Stored data:
* * *

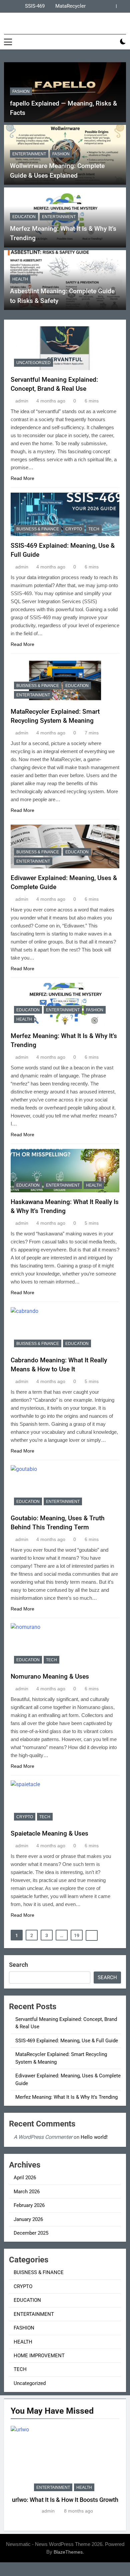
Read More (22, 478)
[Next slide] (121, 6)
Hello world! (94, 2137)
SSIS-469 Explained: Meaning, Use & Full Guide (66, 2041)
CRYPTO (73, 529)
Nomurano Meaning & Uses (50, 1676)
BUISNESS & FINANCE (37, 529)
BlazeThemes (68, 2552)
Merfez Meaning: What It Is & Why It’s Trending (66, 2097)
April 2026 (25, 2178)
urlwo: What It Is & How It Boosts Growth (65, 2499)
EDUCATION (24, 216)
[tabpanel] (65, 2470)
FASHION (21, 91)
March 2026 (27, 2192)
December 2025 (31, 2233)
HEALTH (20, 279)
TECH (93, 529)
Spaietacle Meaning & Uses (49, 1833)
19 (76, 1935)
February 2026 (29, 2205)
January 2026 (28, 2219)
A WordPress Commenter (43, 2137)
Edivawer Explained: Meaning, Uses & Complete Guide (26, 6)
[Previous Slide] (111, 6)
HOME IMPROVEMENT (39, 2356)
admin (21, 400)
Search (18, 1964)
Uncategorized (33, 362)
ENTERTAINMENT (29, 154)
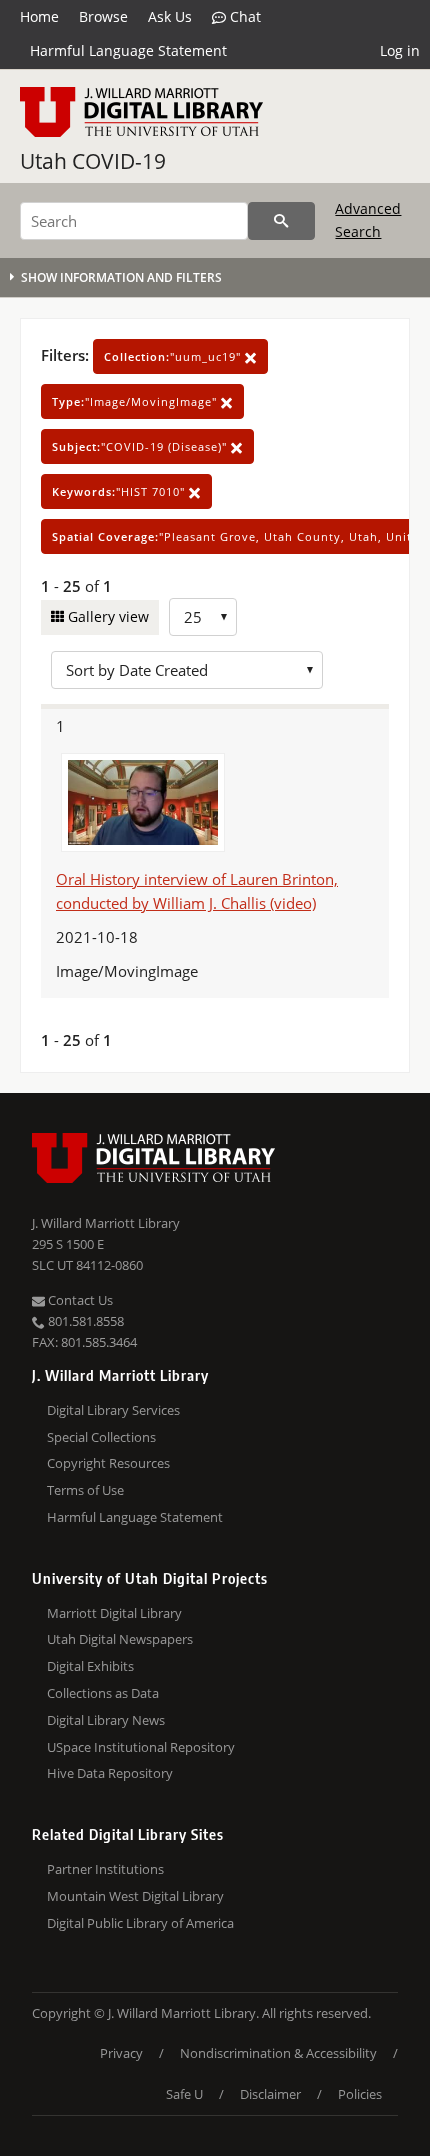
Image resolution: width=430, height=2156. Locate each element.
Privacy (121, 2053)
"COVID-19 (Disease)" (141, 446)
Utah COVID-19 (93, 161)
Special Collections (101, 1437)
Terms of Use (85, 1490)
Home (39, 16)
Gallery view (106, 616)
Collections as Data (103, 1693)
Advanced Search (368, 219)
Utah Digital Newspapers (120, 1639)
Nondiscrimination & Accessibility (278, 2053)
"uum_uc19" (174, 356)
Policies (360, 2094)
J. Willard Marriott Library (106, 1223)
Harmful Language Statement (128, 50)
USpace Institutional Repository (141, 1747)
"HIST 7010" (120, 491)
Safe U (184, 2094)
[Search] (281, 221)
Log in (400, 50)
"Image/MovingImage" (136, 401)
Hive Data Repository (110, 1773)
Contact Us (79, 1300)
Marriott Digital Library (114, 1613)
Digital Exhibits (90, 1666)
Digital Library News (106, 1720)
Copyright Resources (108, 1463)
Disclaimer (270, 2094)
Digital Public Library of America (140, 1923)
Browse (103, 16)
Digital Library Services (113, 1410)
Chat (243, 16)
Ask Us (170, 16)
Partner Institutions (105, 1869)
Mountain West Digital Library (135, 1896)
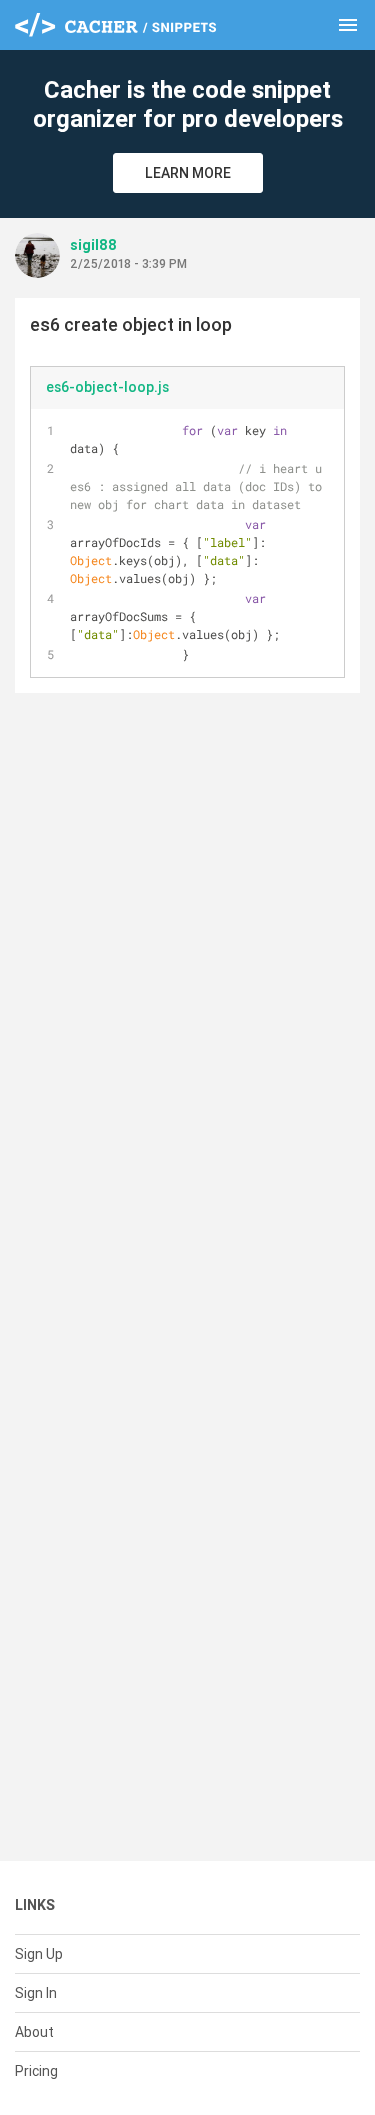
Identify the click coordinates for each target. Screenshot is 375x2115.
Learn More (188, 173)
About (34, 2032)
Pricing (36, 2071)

* * *

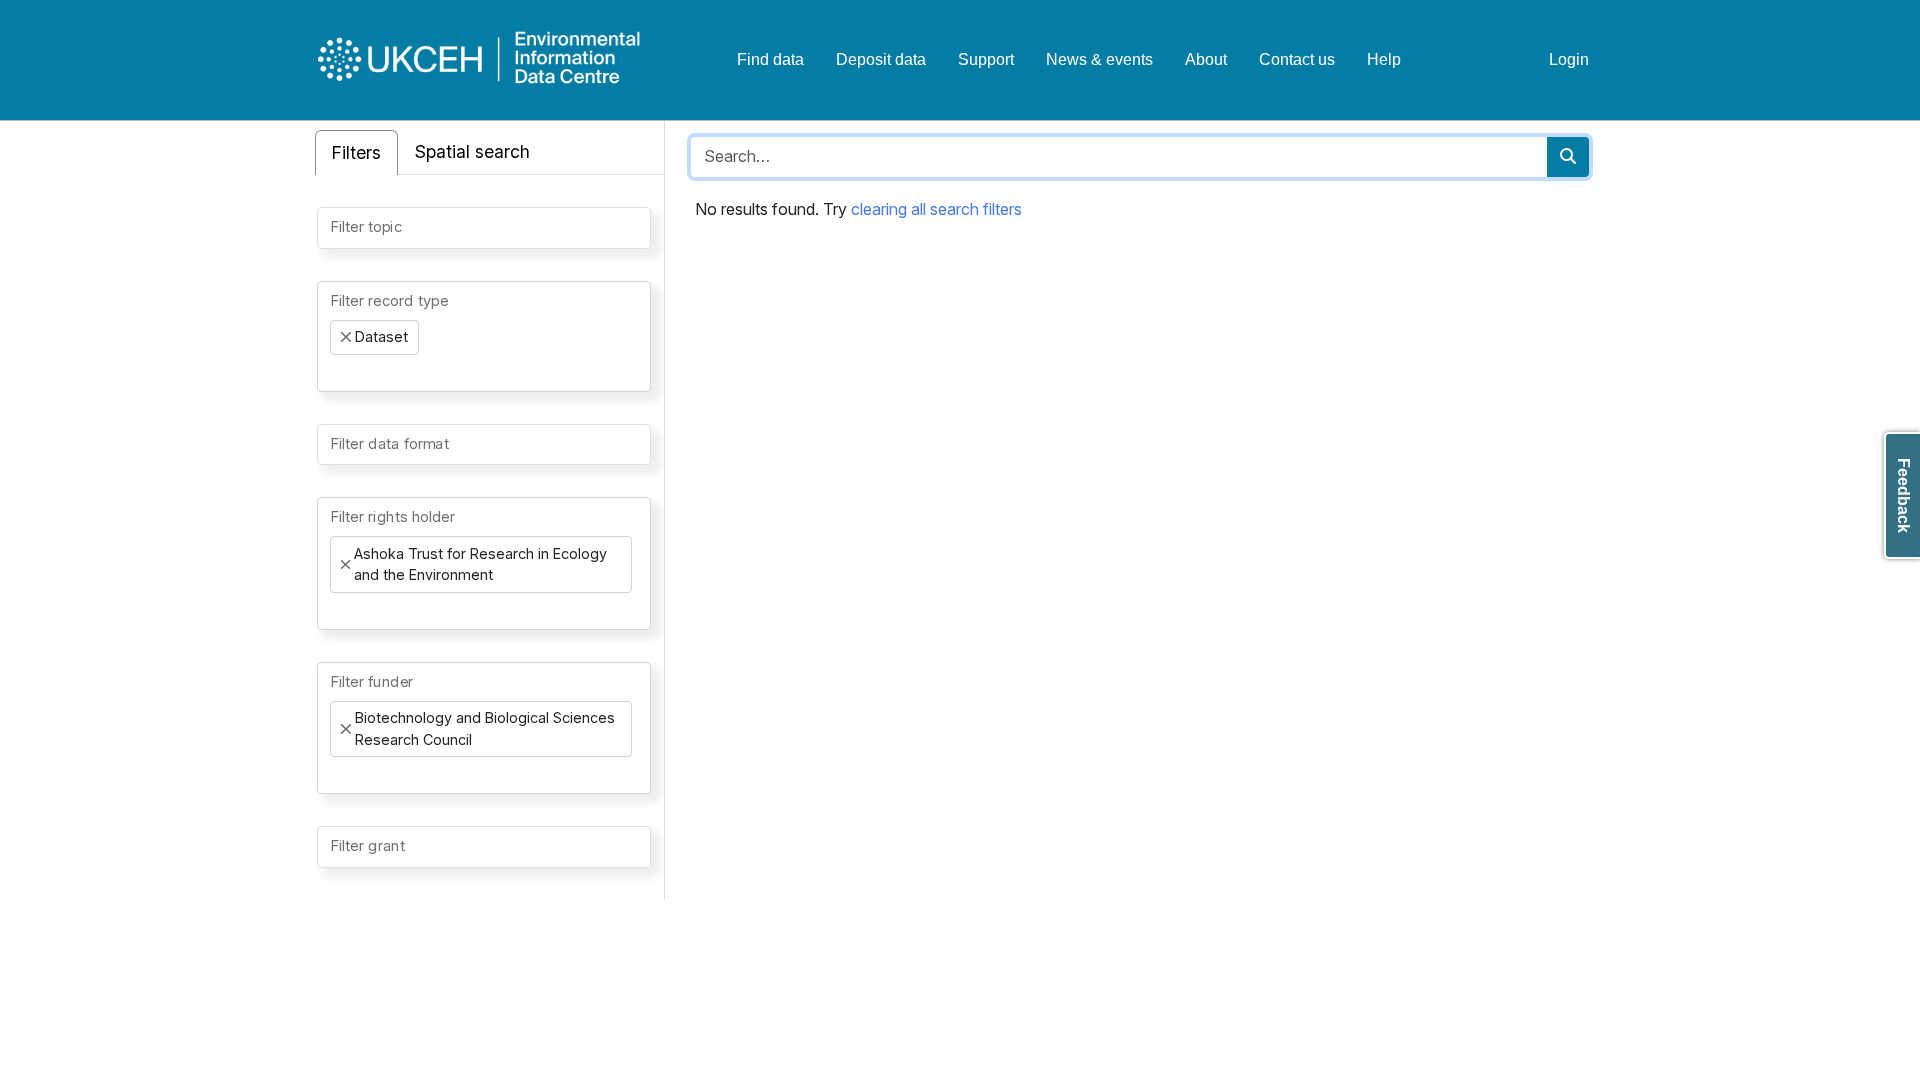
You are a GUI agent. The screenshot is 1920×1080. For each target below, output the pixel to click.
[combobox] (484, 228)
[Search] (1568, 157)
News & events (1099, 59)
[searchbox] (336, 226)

* * *

REQUIRED WORK:
The lines above from the one with "Read More (22, 478)" through the one with "January 2026 (28, 2219)" are to be duplicated exactly, ends included, with nothing added.

TASK RESPONSE:
Read More (22, 478)
[Next slide] (121, 6)
Hello world! (94, 2137)
SSIS-469 Explained: Meaning, Use & Full Guide (66, 2041)
CRYPTO (73, 529)
Nomurano Meaning & Uses (50, 1676)
BUISNESS & FINANCE (37, 529)
BlazeThemes (68, 2552)
Merfez Meaning: What It Is & Why It’s Trending (66, 2097)
April 2026 (25, 2178)
urlwo: What It Is & How It Boosts Growth (65, 2499)
EDUCATION (24, 216)
[tabpanel] (65, 2470)
FASHION (21, 91)
March 2026 (27, 2192)
December 2025 (31, 2233)
HEALTH (20, 279)
TECH (93, 529)
Spaietacle Meaning & Uses (49, 1833)
19 (76, 1935)
February 2026 (29, 2205)
January 2026 (28, 2219)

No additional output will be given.